Il appartient par ailleurs aux banques de décider si une consolidation au niveau national est préférable à des acquisitions transfrontière. Je regrette toutefois que la consolidation transfrontière reste entravée par de si nombreux obstacles, comme la disparité des législations relatives à la fiscalité, aux entreprises et à l’insolvabilité. Nous vivons toujours également avec l’héritage des mesures de cloisonnement prises pendant la récente crise financière et en présence des obstacles posés par des règles prudentielles empêchant une gestion des fonds propres et de la liquidité à l’échelle de chaque groupe au sein de l’union bancaire. Pour surmonter la résistance à la levée de ces barrières, nous avons besoin de filets de sécurité véritablement européens, notamment un système européen de garantie des dépôts.
À votre avis, cette crise a-t-elle renforcé ou affaibli l’union bancaire ?
Je voudrais souligner que l’union bancaire a bien fonctionné pendant la crise actuelle. La supervision bancaire européenne a été en mesure de réagir très rapidement et de façon totalement unifiée. Par rapport à 2008, c’est un énorme progrès ! De ce point de vue, la crise en cours est un rappel à l’ordre : elle montre que des problèmes européens appellent des solutions européennes. Ce n’est pas une idée neuve, mais elle se vérifie une fois de plus.

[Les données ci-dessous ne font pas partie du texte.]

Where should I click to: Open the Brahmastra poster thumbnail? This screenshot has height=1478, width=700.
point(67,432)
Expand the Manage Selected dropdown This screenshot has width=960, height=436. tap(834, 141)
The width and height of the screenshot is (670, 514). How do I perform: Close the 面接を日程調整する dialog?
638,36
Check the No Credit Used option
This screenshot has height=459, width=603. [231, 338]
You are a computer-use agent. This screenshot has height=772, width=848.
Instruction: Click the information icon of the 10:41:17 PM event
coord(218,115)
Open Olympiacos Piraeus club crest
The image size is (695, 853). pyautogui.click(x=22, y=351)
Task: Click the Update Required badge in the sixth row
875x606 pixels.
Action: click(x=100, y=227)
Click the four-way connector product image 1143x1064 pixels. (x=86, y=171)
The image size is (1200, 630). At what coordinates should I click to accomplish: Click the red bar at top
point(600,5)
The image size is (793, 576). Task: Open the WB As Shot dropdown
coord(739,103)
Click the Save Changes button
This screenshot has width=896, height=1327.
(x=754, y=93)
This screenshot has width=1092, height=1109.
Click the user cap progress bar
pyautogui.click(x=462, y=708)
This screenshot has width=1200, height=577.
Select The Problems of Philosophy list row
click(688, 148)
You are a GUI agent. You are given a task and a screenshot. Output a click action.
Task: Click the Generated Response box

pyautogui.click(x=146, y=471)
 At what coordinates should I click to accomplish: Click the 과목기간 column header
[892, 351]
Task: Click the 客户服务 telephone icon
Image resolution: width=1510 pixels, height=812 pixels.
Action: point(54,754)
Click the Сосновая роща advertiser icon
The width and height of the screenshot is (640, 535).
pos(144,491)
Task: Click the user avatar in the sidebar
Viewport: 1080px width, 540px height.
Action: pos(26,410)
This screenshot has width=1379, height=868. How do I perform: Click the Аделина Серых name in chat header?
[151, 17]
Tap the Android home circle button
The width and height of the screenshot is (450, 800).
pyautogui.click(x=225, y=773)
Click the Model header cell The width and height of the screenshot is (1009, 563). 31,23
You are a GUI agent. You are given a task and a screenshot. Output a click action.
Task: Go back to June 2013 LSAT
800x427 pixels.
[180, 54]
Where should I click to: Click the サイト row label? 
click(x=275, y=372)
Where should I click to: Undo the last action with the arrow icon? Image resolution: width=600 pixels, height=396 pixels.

Nous devons donc achever l’union bancaire, notamment en mettant sur pied un système européen de garantie des dépôts, qui demeure une de nos principales priorités. Mais il nous faut aller plus loin. Nous devons faciliter les opérations transfrontière des banques, car cela favoriserait le partage du risque privé et améliorerait l’accès des citoyens à des services bancaires de qualité à faible coût. Nous devons aussi perfectionner et harmoniser la boîte à outils permettant de gérer les crises dans les établissements de petite et moyenne taille. Enfin, nous devons accroître la capacité de résistance du secteur financier à des chocs spécifiques à certains pays. À mon sens, nous devrions tenter d’achever l’union bancaire avant la fin du cycle institutionnel en cours, soit d’ici 2024.